• **Task to complete**: Print the lines starting at the one containing "730x326 pixels." and ending at the one containing "(x=301, y=747)", both included, reproduced with no changes.

* start Dataset records *

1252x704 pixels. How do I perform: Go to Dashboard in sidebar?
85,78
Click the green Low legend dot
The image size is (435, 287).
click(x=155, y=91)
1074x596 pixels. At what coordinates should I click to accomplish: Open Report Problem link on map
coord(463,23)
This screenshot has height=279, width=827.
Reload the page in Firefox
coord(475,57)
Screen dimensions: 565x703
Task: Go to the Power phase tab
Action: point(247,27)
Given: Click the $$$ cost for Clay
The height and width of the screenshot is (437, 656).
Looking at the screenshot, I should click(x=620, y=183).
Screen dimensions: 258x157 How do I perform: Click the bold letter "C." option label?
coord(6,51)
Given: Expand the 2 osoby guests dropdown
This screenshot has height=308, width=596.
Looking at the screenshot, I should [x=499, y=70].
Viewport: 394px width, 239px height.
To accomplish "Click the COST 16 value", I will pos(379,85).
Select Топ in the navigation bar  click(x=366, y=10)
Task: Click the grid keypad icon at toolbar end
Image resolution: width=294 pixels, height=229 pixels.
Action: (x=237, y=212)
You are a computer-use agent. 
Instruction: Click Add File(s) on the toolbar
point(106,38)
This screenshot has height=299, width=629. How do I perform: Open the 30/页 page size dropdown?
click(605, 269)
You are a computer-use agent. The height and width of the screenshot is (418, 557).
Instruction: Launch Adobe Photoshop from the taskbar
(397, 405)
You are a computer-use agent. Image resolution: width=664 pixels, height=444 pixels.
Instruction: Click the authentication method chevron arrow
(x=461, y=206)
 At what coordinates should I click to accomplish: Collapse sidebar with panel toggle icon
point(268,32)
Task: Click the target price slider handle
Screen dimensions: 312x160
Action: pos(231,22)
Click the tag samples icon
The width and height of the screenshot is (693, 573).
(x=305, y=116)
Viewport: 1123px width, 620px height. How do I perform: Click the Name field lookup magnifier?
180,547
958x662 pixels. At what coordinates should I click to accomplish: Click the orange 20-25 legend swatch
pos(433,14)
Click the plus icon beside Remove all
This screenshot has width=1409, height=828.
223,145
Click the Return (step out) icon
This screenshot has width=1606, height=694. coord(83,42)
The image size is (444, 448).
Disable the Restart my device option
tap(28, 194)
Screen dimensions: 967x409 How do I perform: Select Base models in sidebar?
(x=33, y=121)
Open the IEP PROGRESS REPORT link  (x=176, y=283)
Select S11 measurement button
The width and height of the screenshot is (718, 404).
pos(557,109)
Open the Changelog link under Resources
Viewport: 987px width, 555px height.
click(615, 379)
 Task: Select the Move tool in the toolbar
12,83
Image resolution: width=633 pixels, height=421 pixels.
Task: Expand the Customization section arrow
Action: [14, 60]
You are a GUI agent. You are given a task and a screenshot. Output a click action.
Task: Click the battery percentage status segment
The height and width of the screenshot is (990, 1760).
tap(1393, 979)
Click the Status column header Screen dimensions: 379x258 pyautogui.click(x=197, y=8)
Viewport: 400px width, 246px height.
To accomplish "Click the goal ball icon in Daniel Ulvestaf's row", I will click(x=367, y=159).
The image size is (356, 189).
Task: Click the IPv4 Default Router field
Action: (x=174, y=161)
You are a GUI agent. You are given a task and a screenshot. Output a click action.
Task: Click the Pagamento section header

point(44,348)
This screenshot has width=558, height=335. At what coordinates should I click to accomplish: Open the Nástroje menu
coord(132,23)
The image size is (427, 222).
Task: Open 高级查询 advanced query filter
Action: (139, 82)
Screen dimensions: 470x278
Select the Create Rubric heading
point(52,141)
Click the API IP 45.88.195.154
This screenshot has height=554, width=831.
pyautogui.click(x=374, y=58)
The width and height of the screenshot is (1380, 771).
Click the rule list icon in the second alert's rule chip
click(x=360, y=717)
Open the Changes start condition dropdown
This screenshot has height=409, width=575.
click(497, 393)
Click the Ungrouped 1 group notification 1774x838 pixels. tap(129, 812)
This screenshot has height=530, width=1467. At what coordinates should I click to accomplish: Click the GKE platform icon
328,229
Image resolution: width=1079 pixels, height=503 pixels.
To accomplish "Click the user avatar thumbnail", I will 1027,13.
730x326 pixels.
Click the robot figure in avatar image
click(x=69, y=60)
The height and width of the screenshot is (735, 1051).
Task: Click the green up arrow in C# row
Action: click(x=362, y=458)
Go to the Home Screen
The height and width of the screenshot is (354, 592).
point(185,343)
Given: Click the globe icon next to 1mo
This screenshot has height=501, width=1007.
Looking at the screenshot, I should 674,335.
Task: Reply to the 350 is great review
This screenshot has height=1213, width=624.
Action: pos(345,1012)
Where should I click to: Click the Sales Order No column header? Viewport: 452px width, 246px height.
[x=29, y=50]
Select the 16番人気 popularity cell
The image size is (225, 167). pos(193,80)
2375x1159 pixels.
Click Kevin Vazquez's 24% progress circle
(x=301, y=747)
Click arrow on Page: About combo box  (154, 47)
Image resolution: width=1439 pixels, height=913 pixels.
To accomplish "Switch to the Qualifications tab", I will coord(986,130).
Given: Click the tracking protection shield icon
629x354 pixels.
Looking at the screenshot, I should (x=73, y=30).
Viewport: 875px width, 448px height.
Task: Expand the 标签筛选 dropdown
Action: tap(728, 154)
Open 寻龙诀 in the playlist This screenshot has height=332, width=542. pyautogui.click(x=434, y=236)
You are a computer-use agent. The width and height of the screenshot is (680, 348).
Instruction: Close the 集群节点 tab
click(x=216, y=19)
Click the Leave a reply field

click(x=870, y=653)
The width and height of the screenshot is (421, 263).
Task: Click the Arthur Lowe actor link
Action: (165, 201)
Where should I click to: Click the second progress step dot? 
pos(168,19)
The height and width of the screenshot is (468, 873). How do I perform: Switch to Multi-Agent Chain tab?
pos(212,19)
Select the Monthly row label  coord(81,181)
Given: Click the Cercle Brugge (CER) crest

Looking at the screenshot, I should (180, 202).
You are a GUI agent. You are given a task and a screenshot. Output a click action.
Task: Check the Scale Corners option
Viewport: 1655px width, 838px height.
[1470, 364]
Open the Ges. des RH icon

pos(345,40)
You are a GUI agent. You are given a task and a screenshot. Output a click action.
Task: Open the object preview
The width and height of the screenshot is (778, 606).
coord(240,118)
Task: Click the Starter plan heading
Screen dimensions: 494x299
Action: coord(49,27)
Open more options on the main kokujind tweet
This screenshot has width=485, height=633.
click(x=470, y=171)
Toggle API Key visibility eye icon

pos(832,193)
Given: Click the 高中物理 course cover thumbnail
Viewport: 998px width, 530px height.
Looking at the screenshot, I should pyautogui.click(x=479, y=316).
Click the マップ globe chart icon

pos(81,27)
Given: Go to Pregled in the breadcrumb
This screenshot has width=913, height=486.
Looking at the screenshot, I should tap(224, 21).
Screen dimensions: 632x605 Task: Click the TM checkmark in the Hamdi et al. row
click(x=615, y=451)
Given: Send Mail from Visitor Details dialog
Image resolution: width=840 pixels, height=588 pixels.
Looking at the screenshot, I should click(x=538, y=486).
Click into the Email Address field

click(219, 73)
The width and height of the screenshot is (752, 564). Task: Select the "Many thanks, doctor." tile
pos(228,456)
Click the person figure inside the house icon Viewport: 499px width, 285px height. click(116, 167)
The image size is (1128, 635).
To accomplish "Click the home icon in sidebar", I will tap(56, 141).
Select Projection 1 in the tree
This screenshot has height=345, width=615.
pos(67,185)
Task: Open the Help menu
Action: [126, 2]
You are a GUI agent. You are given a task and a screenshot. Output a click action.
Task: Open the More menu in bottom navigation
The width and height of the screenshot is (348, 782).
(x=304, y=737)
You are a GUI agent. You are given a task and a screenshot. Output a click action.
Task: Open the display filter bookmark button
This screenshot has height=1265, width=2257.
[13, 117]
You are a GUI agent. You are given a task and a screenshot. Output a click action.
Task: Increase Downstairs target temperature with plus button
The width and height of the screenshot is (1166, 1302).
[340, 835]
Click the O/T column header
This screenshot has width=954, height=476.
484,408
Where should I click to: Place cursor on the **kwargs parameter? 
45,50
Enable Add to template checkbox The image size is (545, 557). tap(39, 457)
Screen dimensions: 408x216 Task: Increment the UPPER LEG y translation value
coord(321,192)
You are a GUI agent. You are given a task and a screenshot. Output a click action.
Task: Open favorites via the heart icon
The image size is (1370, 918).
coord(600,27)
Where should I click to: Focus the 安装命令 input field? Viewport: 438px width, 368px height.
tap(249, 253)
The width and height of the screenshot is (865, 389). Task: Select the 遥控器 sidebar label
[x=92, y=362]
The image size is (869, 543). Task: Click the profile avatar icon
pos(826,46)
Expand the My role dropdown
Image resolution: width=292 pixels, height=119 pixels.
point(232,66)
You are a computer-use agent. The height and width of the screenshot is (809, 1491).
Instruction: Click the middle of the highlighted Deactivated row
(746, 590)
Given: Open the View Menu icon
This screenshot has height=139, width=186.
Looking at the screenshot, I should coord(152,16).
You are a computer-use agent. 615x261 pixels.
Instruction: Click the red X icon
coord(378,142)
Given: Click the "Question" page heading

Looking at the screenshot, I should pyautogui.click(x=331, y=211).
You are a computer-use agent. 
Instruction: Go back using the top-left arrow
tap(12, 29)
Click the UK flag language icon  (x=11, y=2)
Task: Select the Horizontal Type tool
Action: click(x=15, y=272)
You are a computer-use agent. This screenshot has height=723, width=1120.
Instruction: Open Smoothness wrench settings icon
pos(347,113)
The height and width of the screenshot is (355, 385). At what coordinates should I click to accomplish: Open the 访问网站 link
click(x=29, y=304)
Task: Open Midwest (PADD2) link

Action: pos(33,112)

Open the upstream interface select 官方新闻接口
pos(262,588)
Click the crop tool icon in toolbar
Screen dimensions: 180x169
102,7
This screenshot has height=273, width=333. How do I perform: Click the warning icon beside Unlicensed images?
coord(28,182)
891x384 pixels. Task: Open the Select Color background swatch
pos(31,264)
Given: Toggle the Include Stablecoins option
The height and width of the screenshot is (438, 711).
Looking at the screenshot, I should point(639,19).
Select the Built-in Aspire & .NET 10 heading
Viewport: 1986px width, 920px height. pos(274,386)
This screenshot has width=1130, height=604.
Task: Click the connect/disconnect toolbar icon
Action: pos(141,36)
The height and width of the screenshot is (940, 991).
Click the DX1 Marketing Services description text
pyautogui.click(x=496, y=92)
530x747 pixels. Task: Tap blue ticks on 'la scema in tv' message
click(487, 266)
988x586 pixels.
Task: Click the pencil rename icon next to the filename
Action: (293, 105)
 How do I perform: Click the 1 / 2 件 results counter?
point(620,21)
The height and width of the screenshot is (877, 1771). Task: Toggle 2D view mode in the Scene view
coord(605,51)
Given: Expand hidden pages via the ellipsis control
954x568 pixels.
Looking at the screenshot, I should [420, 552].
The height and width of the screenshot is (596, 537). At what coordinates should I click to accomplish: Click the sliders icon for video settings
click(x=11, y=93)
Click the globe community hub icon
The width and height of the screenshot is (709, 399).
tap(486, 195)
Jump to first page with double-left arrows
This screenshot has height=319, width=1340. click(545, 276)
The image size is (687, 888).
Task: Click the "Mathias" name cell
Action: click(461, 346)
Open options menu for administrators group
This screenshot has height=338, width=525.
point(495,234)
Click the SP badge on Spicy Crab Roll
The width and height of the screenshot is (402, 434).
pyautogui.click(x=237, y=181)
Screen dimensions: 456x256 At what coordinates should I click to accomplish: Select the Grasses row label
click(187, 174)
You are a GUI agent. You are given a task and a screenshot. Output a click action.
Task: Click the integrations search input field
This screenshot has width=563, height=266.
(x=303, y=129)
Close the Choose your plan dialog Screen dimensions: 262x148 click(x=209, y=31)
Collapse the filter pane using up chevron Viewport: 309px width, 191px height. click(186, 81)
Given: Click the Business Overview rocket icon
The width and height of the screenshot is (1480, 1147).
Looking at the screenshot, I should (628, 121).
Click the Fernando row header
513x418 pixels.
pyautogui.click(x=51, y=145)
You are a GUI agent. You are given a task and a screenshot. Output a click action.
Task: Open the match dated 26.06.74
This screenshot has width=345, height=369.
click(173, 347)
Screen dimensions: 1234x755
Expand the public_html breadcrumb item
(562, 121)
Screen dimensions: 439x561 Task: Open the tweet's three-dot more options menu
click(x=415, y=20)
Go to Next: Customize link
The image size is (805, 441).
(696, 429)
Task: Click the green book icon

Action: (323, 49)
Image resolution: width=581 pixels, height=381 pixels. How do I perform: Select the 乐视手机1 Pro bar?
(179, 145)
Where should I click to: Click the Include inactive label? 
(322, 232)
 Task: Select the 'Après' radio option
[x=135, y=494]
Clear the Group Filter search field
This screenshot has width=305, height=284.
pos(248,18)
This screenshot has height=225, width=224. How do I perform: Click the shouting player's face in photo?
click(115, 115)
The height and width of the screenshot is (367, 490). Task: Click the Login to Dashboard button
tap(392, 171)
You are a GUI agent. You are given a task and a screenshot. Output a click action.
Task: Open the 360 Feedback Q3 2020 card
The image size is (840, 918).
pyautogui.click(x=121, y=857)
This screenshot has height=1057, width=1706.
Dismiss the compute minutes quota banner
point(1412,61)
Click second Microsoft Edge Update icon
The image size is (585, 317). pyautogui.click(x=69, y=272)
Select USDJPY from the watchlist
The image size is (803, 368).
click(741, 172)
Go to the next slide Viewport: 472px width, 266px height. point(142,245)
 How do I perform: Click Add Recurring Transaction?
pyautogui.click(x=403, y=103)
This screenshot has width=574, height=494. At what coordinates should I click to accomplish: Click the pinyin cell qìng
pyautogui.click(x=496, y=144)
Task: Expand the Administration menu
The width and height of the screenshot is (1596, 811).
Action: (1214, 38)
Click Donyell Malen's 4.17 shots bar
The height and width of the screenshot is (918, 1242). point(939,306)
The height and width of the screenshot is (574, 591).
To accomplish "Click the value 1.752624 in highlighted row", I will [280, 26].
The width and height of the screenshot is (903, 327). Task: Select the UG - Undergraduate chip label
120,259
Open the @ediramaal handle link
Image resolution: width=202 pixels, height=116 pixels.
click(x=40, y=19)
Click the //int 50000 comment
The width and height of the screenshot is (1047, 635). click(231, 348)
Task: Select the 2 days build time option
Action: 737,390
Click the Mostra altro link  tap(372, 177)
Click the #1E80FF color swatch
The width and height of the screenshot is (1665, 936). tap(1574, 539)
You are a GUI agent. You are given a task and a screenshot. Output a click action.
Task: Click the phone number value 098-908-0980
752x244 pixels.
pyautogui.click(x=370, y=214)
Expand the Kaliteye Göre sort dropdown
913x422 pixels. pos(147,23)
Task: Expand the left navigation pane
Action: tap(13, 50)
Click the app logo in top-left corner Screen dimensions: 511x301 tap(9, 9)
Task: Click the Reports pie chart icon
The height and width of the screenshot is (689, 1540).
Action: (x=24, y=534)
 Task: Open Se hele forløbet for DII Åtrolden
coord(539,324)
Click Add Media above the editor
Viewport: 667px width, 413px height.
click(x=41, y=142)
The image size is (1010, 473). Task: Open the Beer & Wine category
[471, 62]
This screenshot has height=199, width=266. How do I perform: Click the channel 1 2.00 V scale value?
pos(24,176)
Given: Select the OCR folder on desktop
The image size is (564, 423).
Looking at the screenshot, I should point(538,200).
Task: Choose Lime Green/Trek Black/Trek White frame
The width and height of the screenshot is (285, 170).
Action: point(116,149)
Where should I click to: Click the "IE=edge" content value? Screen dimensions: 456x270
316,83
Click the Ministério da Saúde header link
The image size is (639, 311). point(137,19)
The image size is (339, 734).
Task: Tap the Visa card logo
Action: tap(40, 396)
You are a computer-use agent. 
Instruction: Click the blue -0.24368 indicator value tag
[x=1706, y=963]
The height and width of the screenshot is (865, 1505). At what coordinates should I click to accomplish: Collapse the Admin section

* end Dataset records *

• **Complete answer**:
730x326 pixels.
Click the robot figure in avatar image
click(x=69, y=60)
The height and width of the screenshot is (735, 1051).
Task: Click the green up arrow in C# row
Action: click(x=362, y=458)
Go to the Home Screen
The height and width of the screenshot is (354, 592).
point(185,343)
Given: Click the globe icon next to 1mo
This screenshot has height=501, width=1007.
Looking at the screenshot, I should 674,335.
Task: Reply to the 350 is great review
This screenshot has height=1213, width=624.
Action: pos(345,1012)
Where should I click to: Click the Sales Order No column header? Viewport: 452px width, 246px height.
[x=29, y=50]
Select the 16番人気 popularity cell
The image size is (225, 167). pos(193,80)
2375x1159 pixels.
Click Kevin Vazquez's 24% progress circle
(x=301, y=747)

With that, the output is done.